Cabal-ide-backend-1.23.0.0: A framework for packaging Haskell software

CopyrightIsaac Jones 2003-2004
LicenseBSD3
Maintainercabal-devel@haskell.org
Portabilityportable
Safe HaskellSafe-Inferred
LanguageHaskell98

Distribution.Package

Contents

Description

Defines a package identifier along with a parser and pretty printer for it. PackageIdentifiers consist of a name and an exact version. It also defines a Dependency data type. A dependency is a package name and a version range, like "foo >= 1.2 && < 2".

Synopsis

Package ids

type PackageId = PackageIdentifier Source

Type alias so we can use the shorter name PackageId.

Installed package identifiers

newtype InstalledPackageId Source

An InstalledPackageId uniquely identifies an instance of an installed package. There can be at most one package with a given InstalledPackageId in a package database, or overlay of databases.

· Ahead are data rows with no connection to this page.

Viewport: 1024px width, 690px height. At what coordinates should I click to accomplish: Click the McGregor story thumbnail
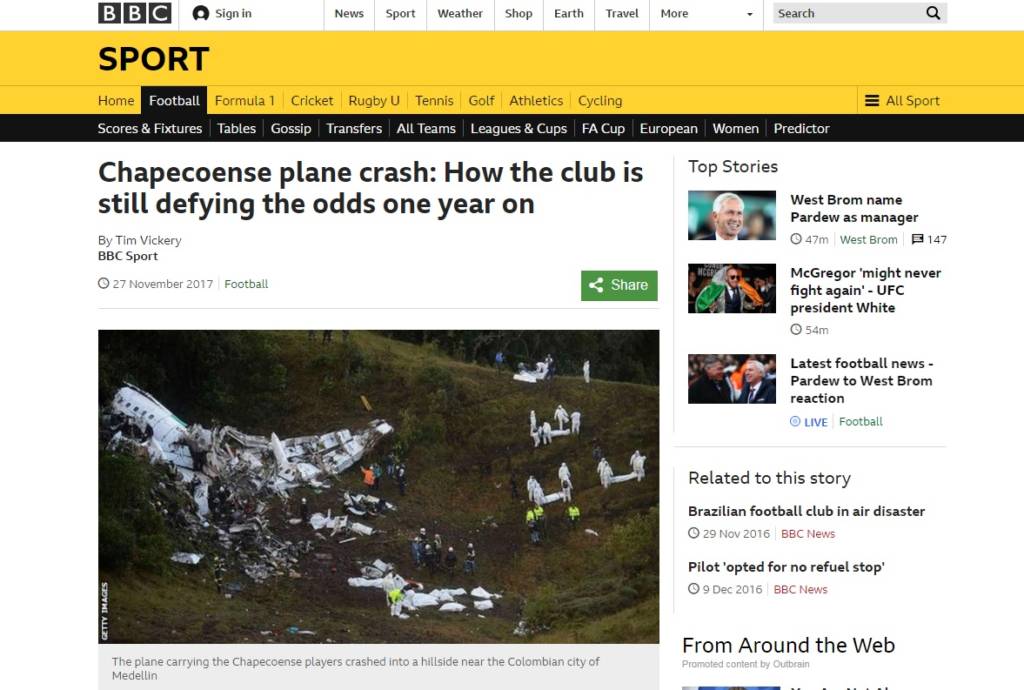tap(732, 289)
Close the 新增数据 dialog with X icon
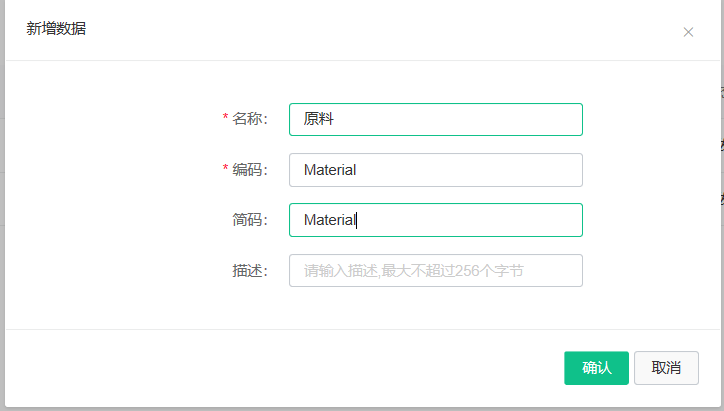This screenshot has height=411, width=724. 688,32
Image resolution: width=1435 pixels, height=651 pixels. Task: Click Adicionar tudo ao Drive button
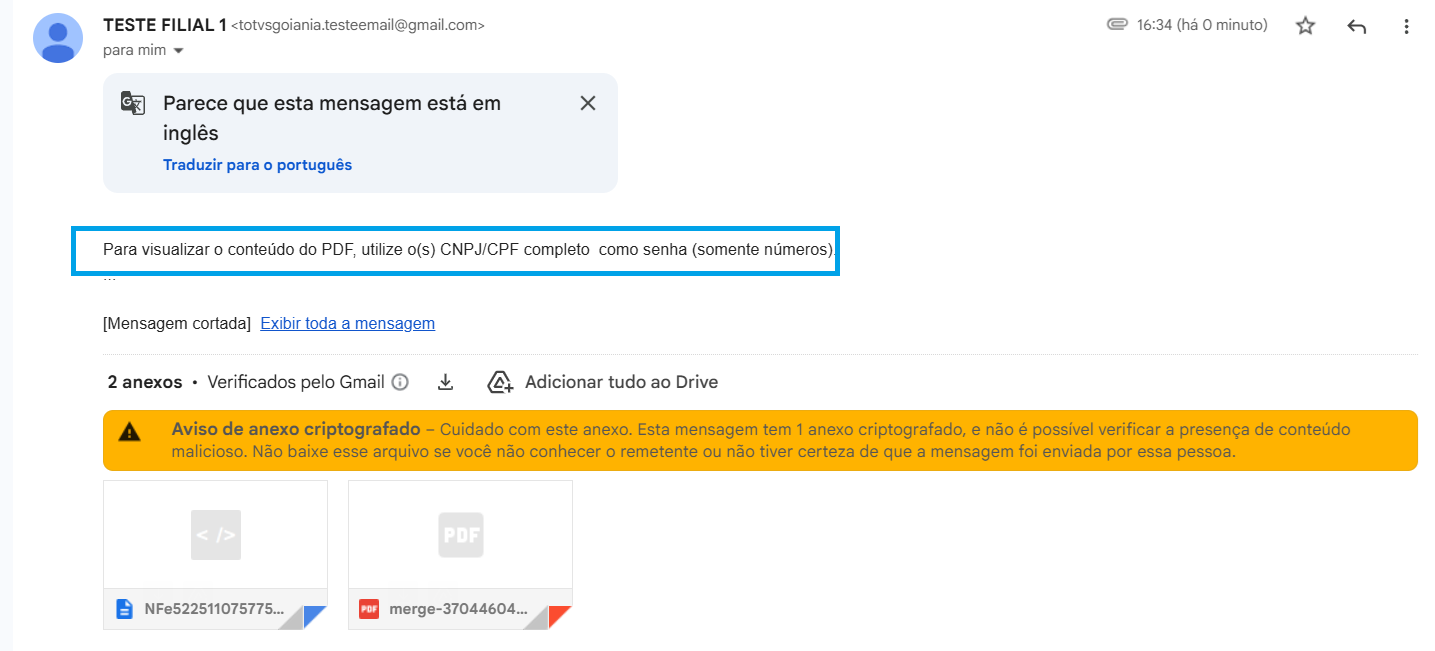pyautogui.click(x=603, y=382)
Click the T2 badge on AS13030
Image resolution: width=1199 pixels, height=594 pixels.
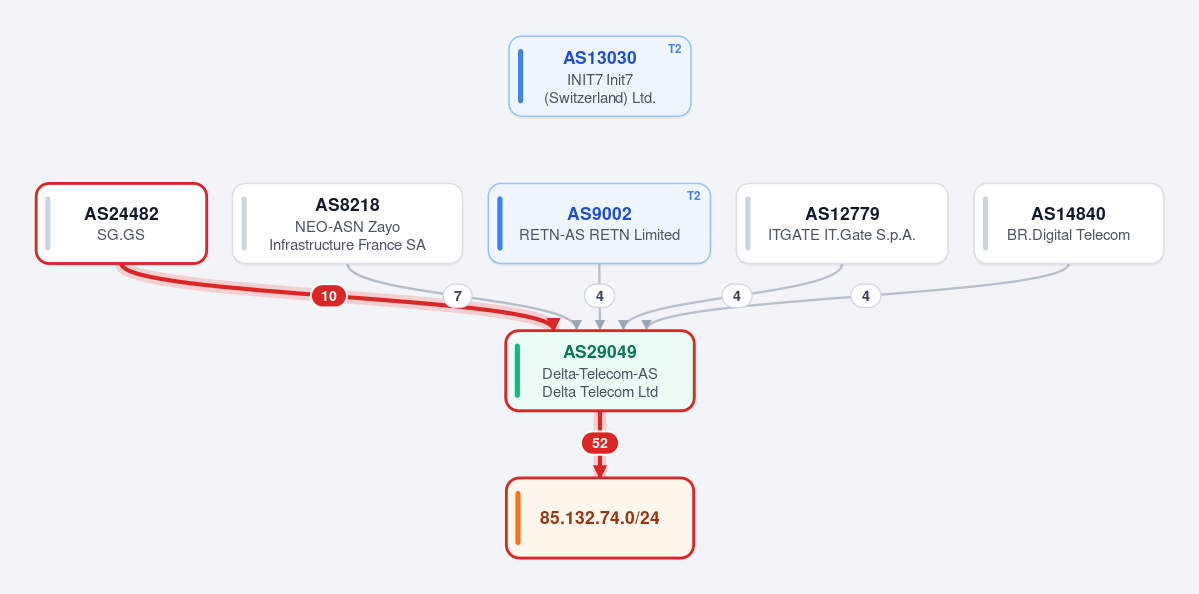click(x=674, y=49)
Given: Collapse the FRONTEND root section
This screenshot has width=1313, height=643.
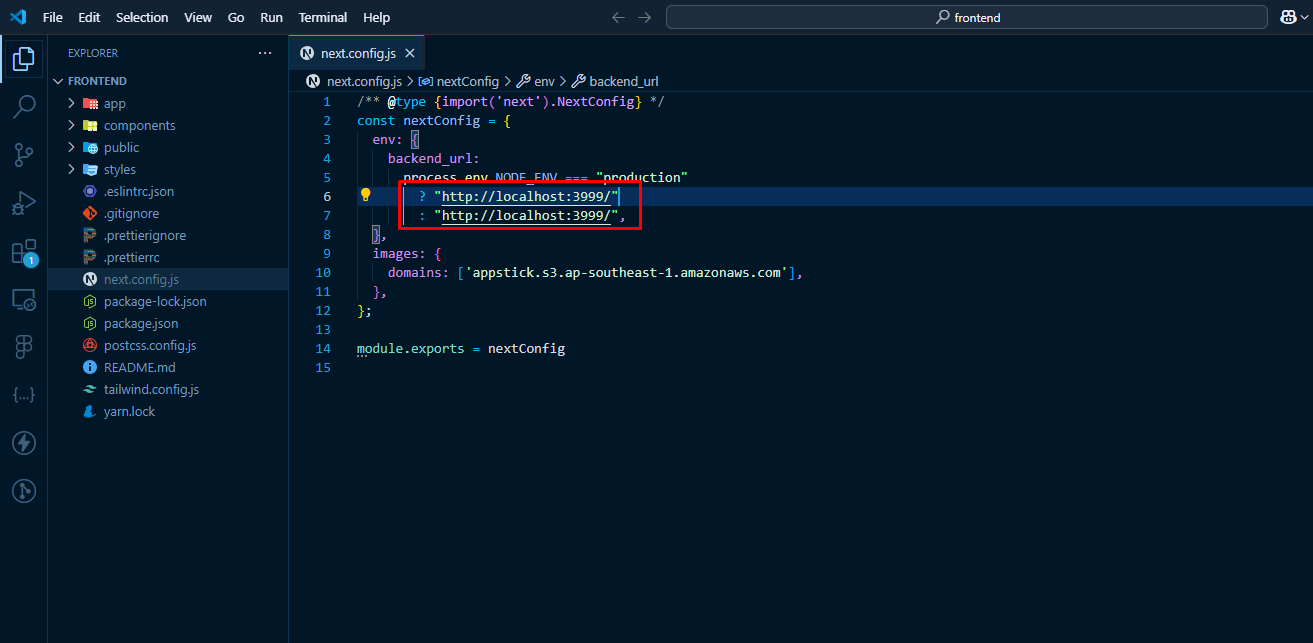Looking at the screenshot, I should [x=97, y=81].
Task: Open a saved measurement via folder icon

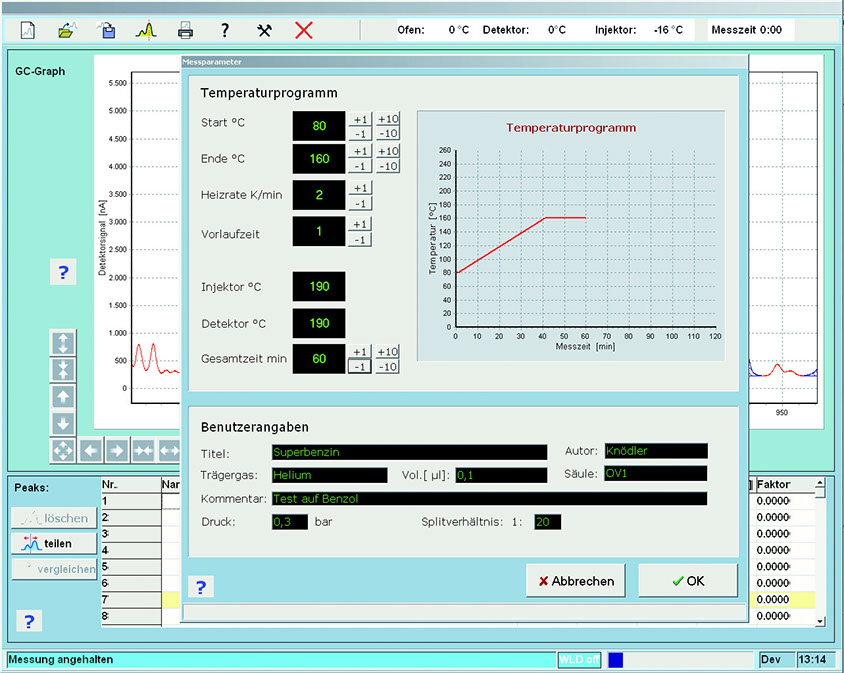Action: tap(67, 29)
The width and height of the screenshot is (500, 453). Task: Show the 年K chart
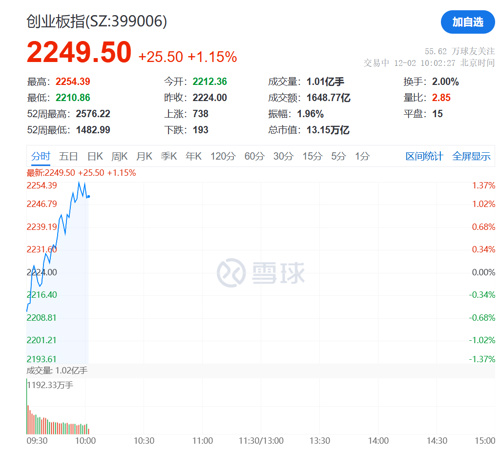click(193, 156)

Package keys (used for linker symbols and library name)

data PackageKey Source

A PackageKey is the notion of "package ID" which is visible to the compiler. Why is this not a PackageId? The PackageId is a user-visible concept written explicity in Cabal files; on the other hand, a PackageKey may contain, for example, information about the transitive dependency tree of a package. Why is this not an InstalledPackageId? A PackageKey affects the ABI because it is used for linker symbols; however, an InstalledPackageId can be used to distinguish two ABI-compatible versions of a library.

The key is defined to be a 128-bit MD5 hash, separated into two 64-bit components (the most significant component coming first) which are individually base-62 encoded (A-Z, a-z, 0-9).

     key         ::= hash64 hash64
     hash64      ::= [A-Za-z0-9]{11}

The string that is hashed is specified as raw_key:

     raw_key     ::= package_id "n"
                     holes_nl
                     depends_nl
     package_id  ::= package_name "-" package_version
     holes_nl    ::= ""
                   | hole_inst "n" holes_nl
     hole_inst   ::= modulename " " key ":" modulename
     depends_nl  ::= ""
                   | depend "n" depends_nl
     depend      ::= key

The holes list MUST be sorted by the first modulename; the depends list MUST be sorted by the key. holes describes the backing implementations of all holes in the package; depends describes all of the build-depends of a package. A package key MAY be used in holes even if it is not mentioned in depends: depends contains STRICTLY packages which are textually mentioned in the package description.

The trailing newline is MANDATORY.

There is also a variant of package key which is prefixed by a informational string. This key MUST NOT be used in the computation of the hash proper, but it is useful for human-readable consumption.

     infokey     ::= infostring "_" key
     infostring  ::= [A-Za-z0-9-]+

For example, Cabal provides a key with the first five characters of the package name for linker symbols.

Constructors

PackageKey !String !Word64 !Word64

Modern package key which is a hash of the PackageId and the transitive dependency key. Manually inline it here so we can get the instances we need. Also contains a short informative string

OldPackageKey !PackageId

Old-style package key which is just a PackageId. Required because old versions of GHC assume that the sourcePackageId recorded for an installed package coincides with the package key it was compiled with.

mkPackageKey :: Bool -> PackageId -> [PackageKey] -> [(ModuleName, (PackageKey, ModuleName))] -> PackageKey Source

Generates a PackageKey from a PackageId, sorted package keys of the immediate dependencies.

Package source dependencies

Package classes

class Package pkg where Source

Class of things that have a PackageIdentifier

Types in this class are all notions of a package. This allows us to have different types for the different phases that packages go though, from simple name/id, package description, configured or installed packages.

Not all kinds of packages can be uniquely identified by a PackageIdentifier. In particular, installed packages cannot, there may be many installed instances of the same source package.

class Package pkg => PackageFixedDeps pkg where Source

Subclass of packages that have specific versioned dependencies.

So for example a not-yet-configured package has dependencies on version ranges, not specific versions. A configured or an already installed package depends on exact versions. Some operations or data structures (like dependency graphs) only make sense on this subclass of package types.

Methods

depends :: pkg -> [PackageIdentifier] Source

class Package pkg => PackageInstalled pkg where Source

Class of installed packages.

The primary data type which is an instance of this package is InstalledPackageInfo, but when we are doing install plans in Cabal install we may have other, installed package-like things which contain more metadata. Installed packages have exact dependencies installedDepends.